▶ **ZU ERLEDIGENDE AUFGABE**
Wie lautet im Text über das Elsass die Passage zwischen „Ein Jahr nach“ und „Rechten der Elsässer.“, beide Stellen eingeschlossen? Gib sie wortgetreu wieder.

━━━━━ TEXTAUSSCHNITT

Ein Jahr nach Auflösung des Elsass als selbständiger französischer
Region per Diktat aus Paris fürchten Regionalisten um weitere Einbußen
bei regionalen und kulturellen Rechten der Elsässer.
Trotz
des dritten Platzes und mehr als zehn Prozent der Wählerschaft war es
der regionalistischen elsässischen Partei „Unser Land“ bei den
Regionalwahlen nicht gelungen, in den neuen Rat der Großregion „Grand Est“ Abgeordnete zu entsenden.
Entsprechend groß war auch die
Enttäuschung, trotz des Wahlerfolges. Auch während des abgelaufenen
Jahres mussten die regionalen Interessen zunehmend Abstriche hinnehmen.
Dabei konnte die neue Großregion „Grand Est“ , die aus dem Elsaß,
Lothringen und der Champagne willkürlich zusammengewürfelt wurde, unter
Weglassung des einstigen elsässischen Gebietes von Belfort, bislang auch
keine nennenswerte finanzielle Einsparungen einbringen – ein Argument,
mit dem die Gebietsreform einst verabschiedet worden war.
Viele
Elsässer, weit über die Wählerschaft von „Unser Land“ hinweg, sehen
jetzt ihre regionalen, kulturellen und sprachlichen Eigenarten in
Gefahr. Dafür gab es im Laufe des vergangenen Jahres einige fatale
Beweise.
Schon zum vorletzten Jahresende hatte Radio France seine
Sendungen über Mittelwelle eingestellt. Betroffen von diesem Schritt war
auch der Mittelwellensender Radio France Bleu Elsass im elsässischen
Schlettstadt. Dieser Sender war der letzte, der ein komplettes Programm
in elsässischer Sprache über das Radio France-Regionalstudio in
Straßburg sendete. Seit 1. Januar 2016 wird das Programm ausschließlich
über das Internet per Stream und Apps verbreitet. Gegen die nicht mehr
terrestrisch zu empfangenen Sendungen von France Bleu Elsass lief die
zumeist ältere Hörerschaft des Programms Sturm. Allerdings konnte der
französische Muttersender, der seine Sendungen in bretonischer,
korsischer und baskischer Sprache weiterhin terrestrisch ausstrahlt,
nicht zur Rücknahme seiner „Reformmaßnahme“ veranlasst werden. Er war
lediglich bereit, mit Werbekampagnen seine Hörerschaft vom Wechsel zu
informieren. Dabei haben im Elsass noch 60 Prozent der Bevölkerung einen
aktiven Bezug zum Elsässischen. Die letzte zweisprachige Tageszeitung,
die „Dernieres Nouvelles d’Alsace“ hat vor zehn Jahren schon ihre
zweisprachige Ausgabe eingestellt.

━━━━━━━━━━
━━━━━ ANGEZEIGTE ZEILEN

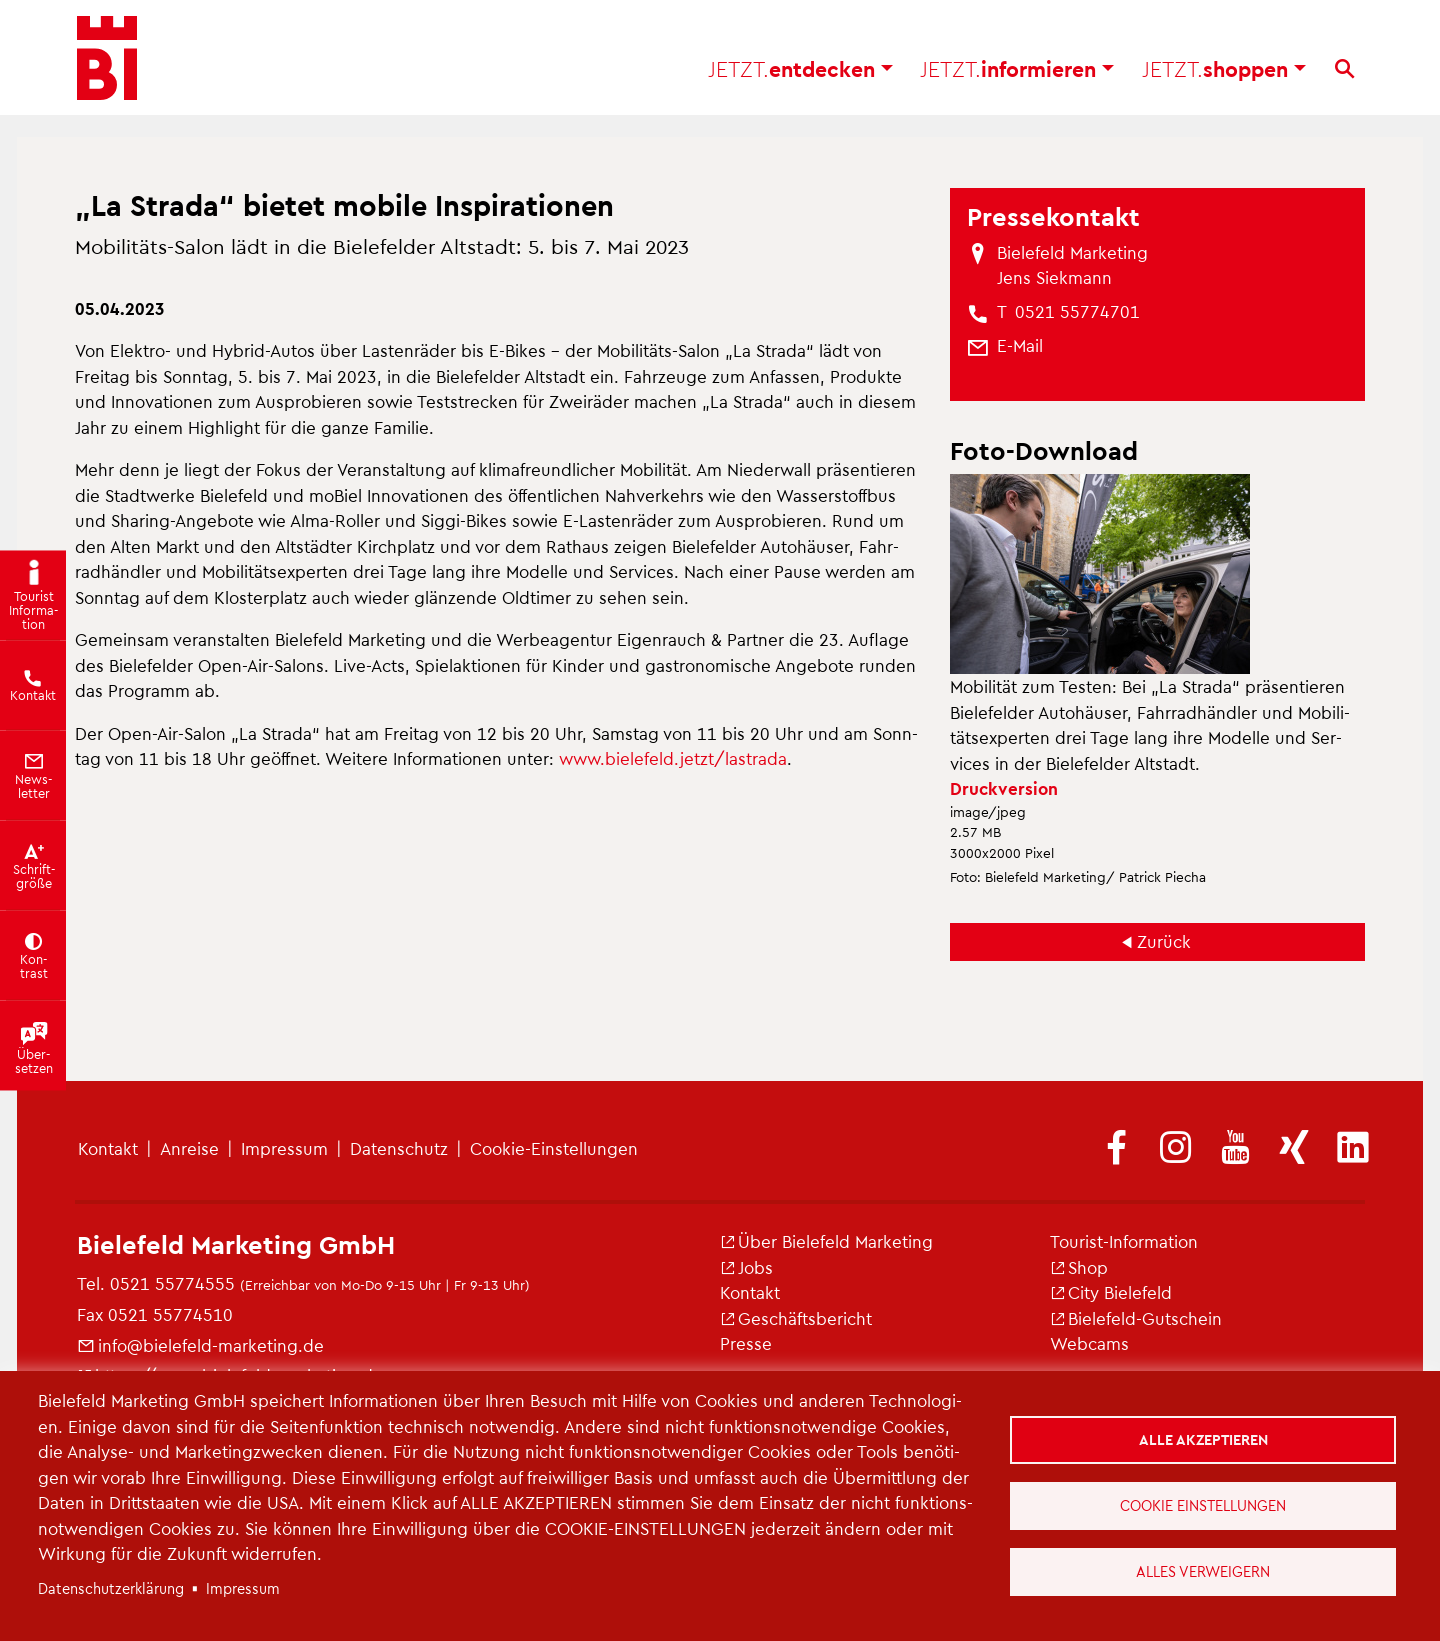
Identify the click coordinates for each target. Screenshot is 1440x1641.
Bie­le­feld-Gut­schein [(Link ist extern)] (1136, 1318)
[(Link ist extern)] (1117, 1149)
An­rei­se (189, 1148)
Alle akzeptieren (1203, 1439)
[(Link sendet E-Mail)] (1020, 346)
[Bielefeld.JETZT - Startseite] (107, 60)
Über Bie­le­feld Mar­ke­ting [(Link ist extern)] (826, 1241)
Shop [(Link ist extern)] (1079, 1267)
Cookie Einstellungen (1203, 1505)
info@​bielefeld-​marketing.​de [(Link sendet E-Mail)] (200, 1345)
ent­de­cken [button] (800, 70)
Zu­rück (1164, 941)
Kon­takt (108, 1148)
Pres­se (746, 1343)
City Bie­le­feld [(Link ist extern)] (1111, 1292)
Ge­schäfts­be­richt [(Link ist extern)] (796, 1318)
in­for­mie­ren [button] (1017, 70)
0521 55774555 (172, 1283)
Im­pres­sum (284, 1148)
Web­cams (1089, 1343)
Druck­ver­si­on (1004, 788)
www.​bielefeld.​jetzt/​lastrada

━━━━━━━━━━
━━━━━ ANGEZEIGTE ZEILEN

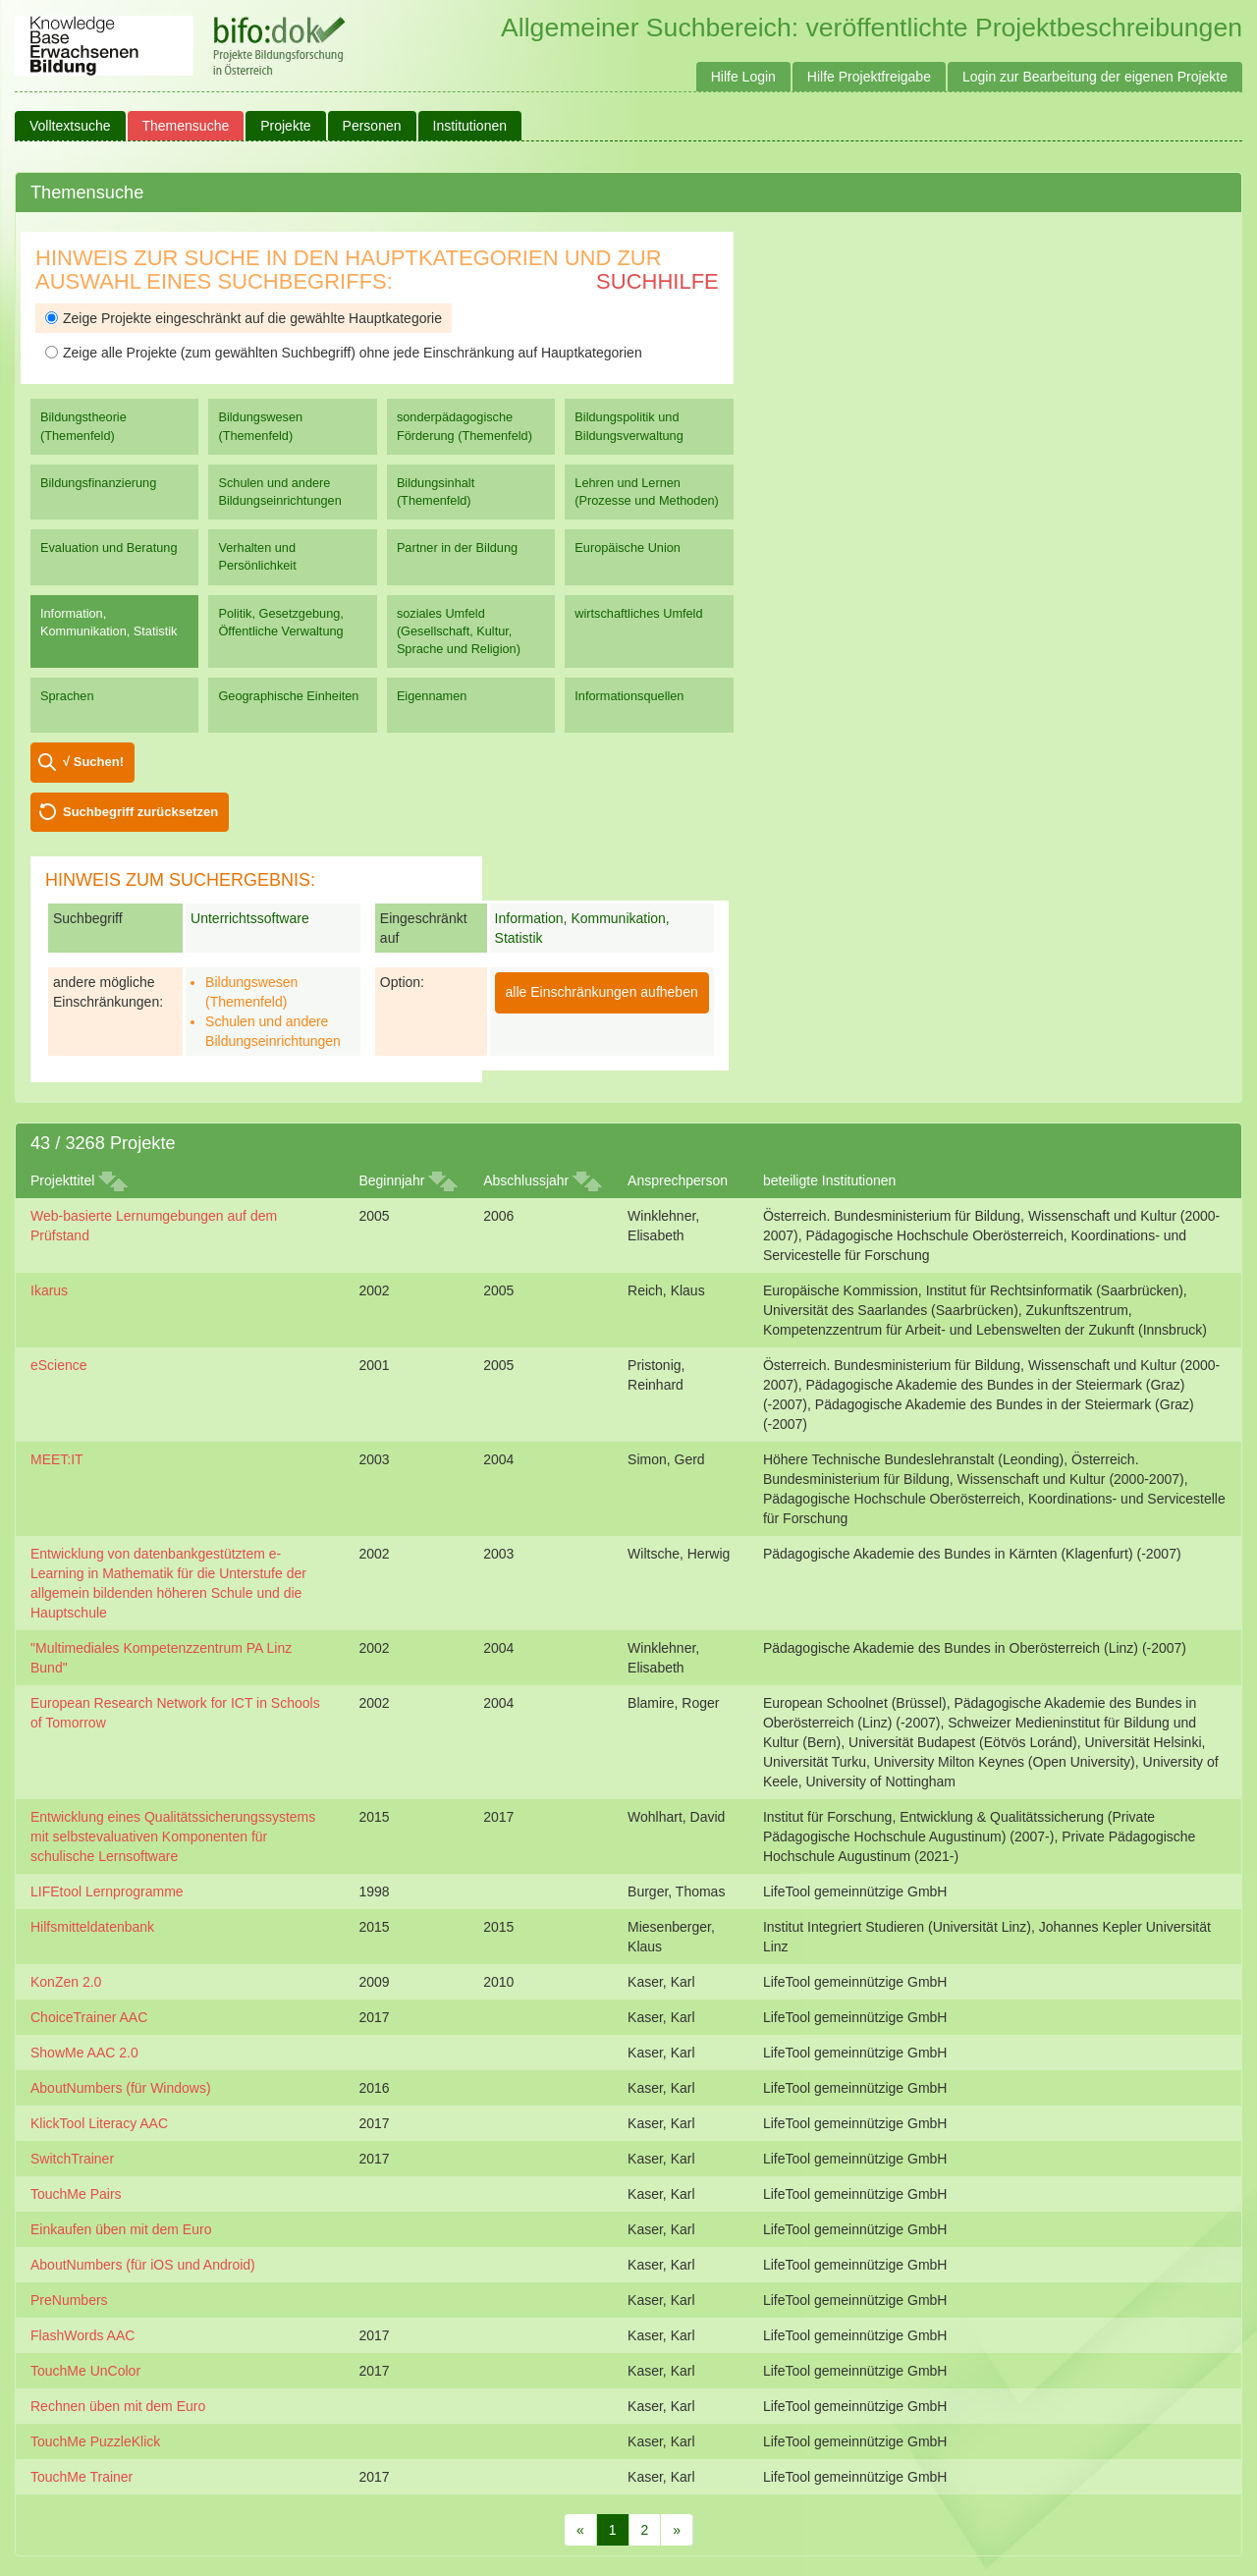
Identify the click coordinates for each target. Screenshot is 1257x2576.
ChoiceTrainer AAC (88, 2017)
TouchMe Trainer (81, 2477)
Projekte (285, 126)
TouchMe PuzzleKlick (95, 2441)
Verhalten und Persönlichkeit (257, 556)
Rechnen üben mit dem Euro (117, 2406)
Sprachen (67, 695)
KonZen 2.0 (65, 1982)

━━━━━━━━━━

▶ **ANTWORT ZUR AUFGABE**
Ein Jahr nach Auflösung des Elsass als selbständiger französischer
Region per Diktat aus Paris fürchten Regionalisten um weitere Einbußen
bei regionalen und kulturellen Rechten der Elsässer.